Renoir antisémite ? Louis Skorecki, critique de cinéma, affirme sur sa page facebook :
La scène se passe en 1940, à Lisbonne
Jean Renoir attend le bateau qui le mènera aux USA, pays que le cinéaste a choisi pour son exil.
LE JOURNALISTE : "Alors, M. Renoir, vous quittez l'Europe? Vous quittez la France?"
JEAN RENOIR: "Hélas oui... Et ce n'est pas sans regrets. Mais je suis un homme d'humeur, et souvent irréfléchi, et j'ai commis quelques imprudences. Je me suis stupidement compromis avec le Parti Communiste et les gens de gauche. Mais le temps travaille pour moi. Je reviendrai en France. Hitler est un homme à ma main, je suis sûr que nous nous entendrons très bien tous les deux, car nous sommes confrères. J'ai été victime des Juifs qui nous empêchaient de travailler et qui nous exploitaient. Quand je reviendrai, je serai dans une France désenjuivée, où l'homme aura retrouvé sa noblesse et sa raison de vivre."
(signé DOCTEUR DEVO)
La véritable question c'est peut-être QUI, en ces temps-là (les années 1930) n'était pas plus ou moins antisémite, ou ne nourrissait pas quelques préjugés à l'encontre des juifs, dans les milieux de l'art et de la culture... En tous cas on ne peut pas lui faire de reproches concernant ses relations avec Louis-Ferdinand Destouches. Voir ceci : https://journals.openedition.org/1895/4317
On peut regretter aussi l'absence de travaux sur l'antisémitisme et la collaboration dans les milieux du cinéma, comme il a pu y en avoir en littérature (voir par exemple : "Le soufre et le moisi", de François Dufay).

*Tâches:*
1 – Recopiez le passage de l'extrait qui va de « (signé DOCTEUR DEVO) » à « de François Dufay). ».
2 – Relevez tous les noms de lieux qui figurent dans l'extrait.
3 – Selon l'extrait, en quelle année et dans quelle ville se passe la scène ?

*Liste des entrées:*
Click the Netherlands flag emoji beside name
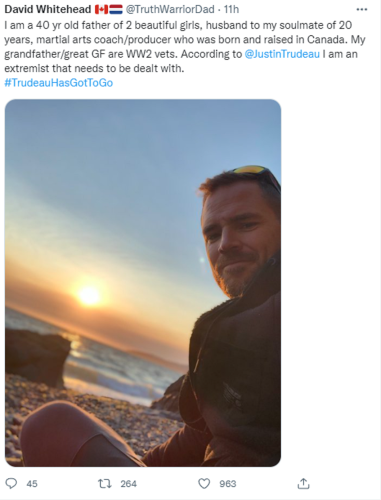Viewport: 381px width, 500px height. pyautogui.click(x=116, y=10)
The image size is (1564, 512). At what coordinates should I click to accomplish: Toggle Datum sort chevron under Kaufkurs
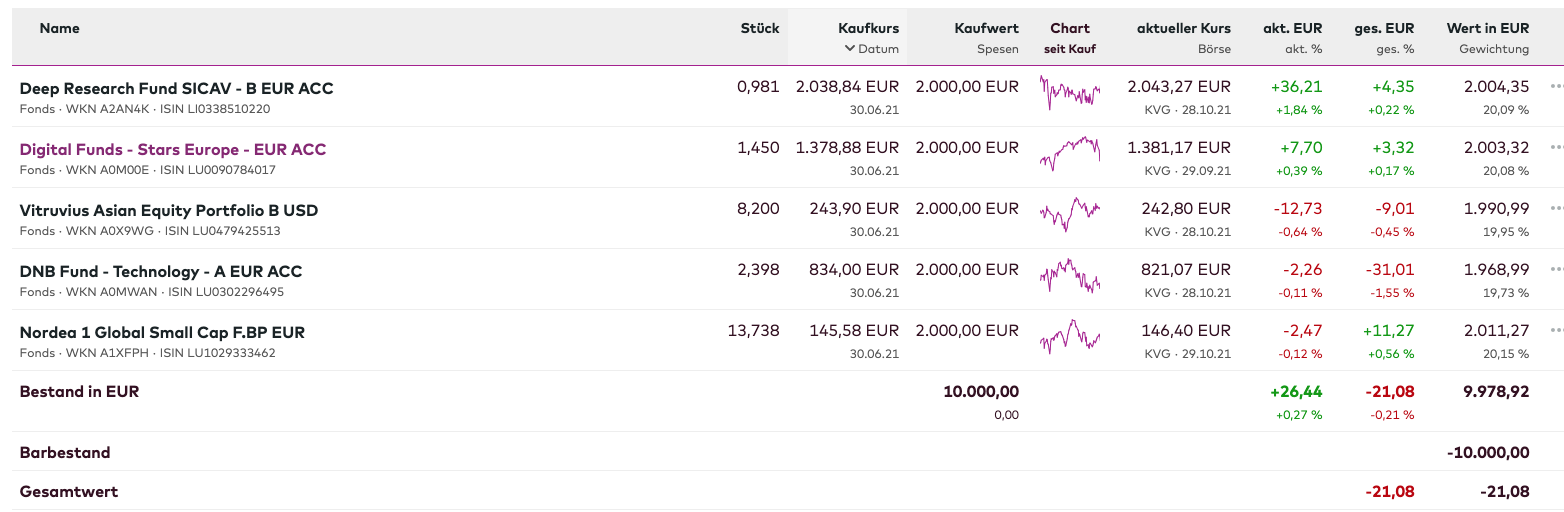(x=850, y=48)
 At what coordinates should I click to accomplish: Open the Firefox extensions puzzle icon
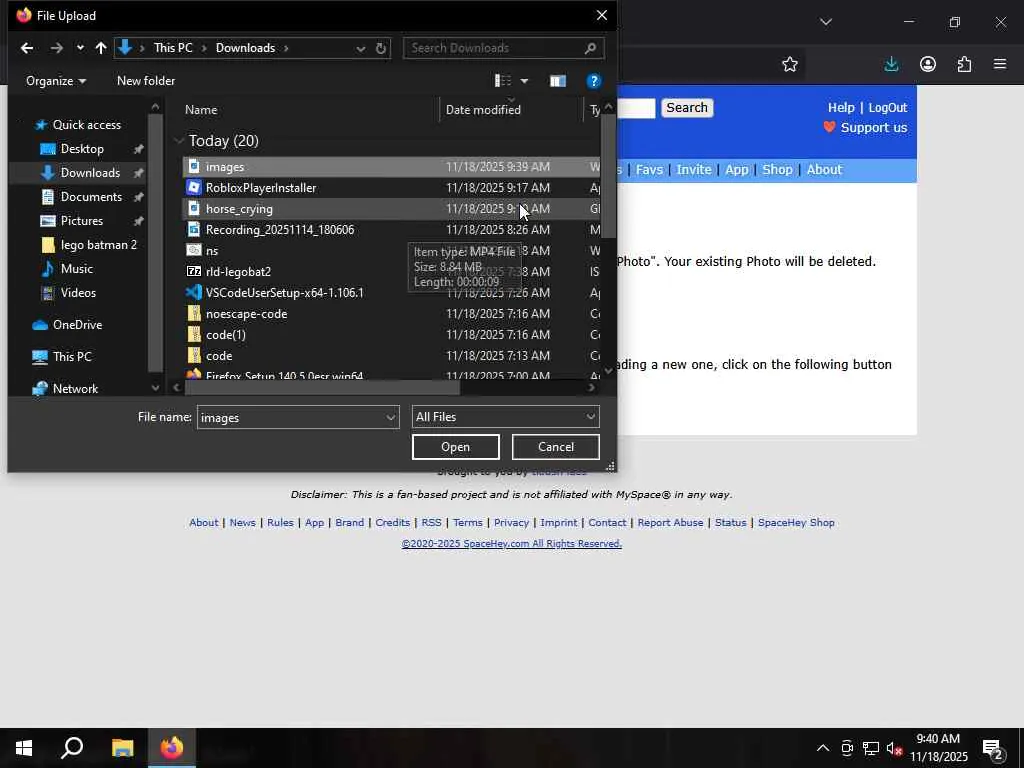(x=964, y=64)
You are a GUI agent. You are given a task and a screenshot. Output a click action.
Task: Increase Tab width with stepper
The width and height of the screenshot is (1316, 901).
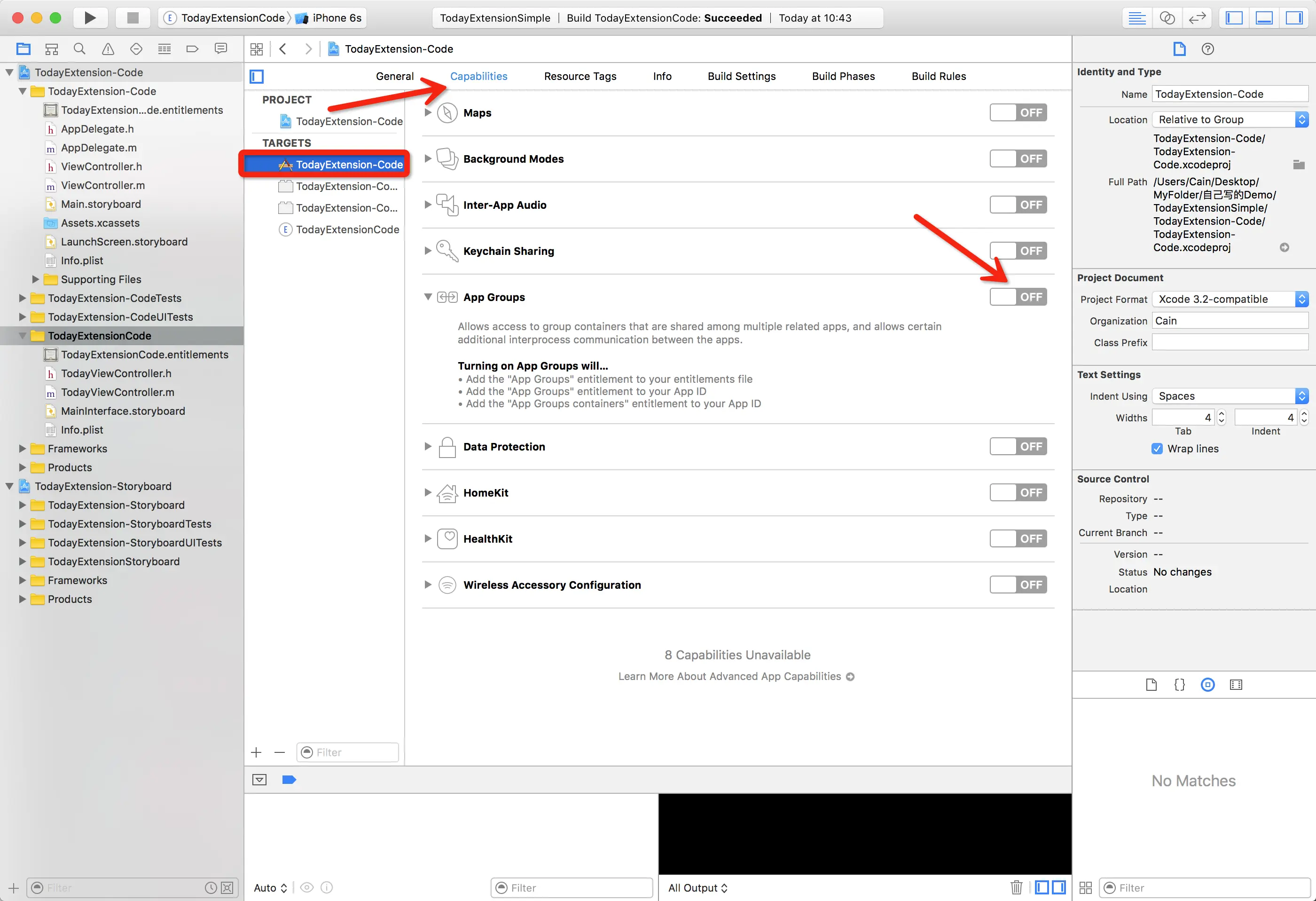coord(1222,414)
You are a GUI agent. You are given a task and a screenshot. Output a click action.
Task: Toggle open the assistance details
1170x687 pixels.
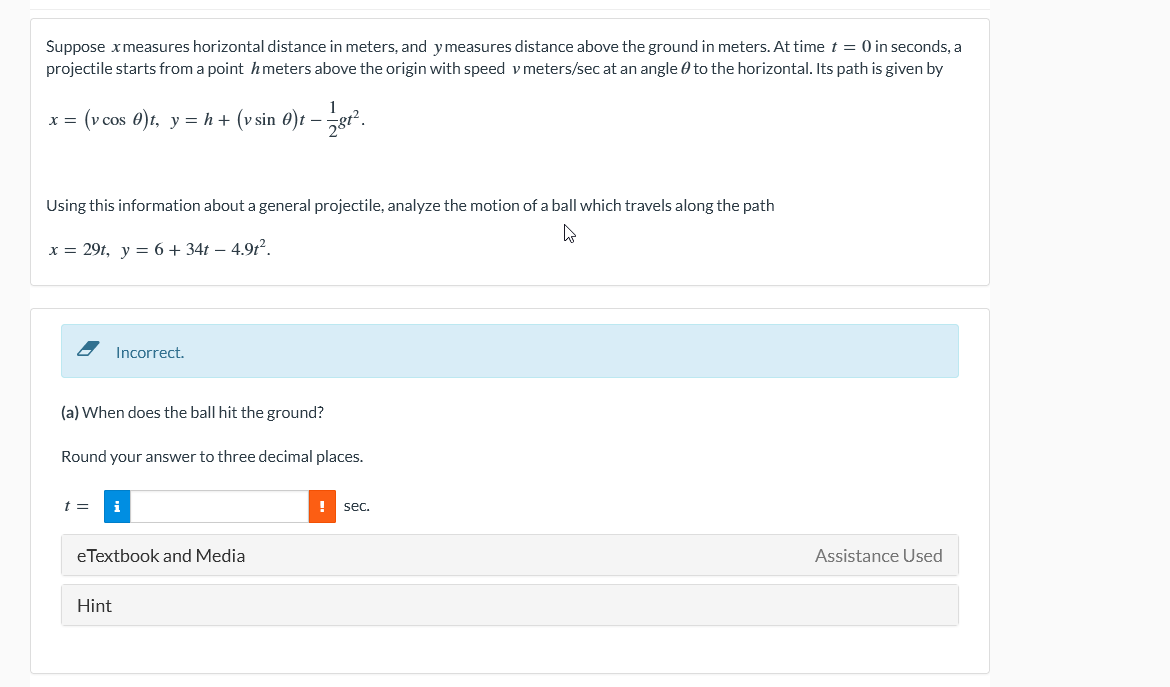click(878, 555)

*Réponses aux tâches:*
1 –
(signé DOCTEUR DEVO)
La véritable question c'est peut-être QUI, en ces temps-là (les années 1930) n'était pas plus ou moins antisémite, ou ne nourrissait pas quelques préjugés à l'encontre des juifs, dans les milieux de l'art et de la culture... En tous cas on ne peut pas lui faire de reproches concernant ses relations avec Louis-Ferdinand Destouches. Voir ceci : https://journals.openedition.org/1895/4317
On peut regretter aussi l'absence de travaux sur l'antisémitisme et la collaboration dans les milieux du cinéma, comme il a pu y en avoir en littérature (voir par exemple : "Le soufre et le moisi", de François Dufay).

2 – Lisbonne, les USA, l'Europe, la France

3 – En 1940, à Lisbonne.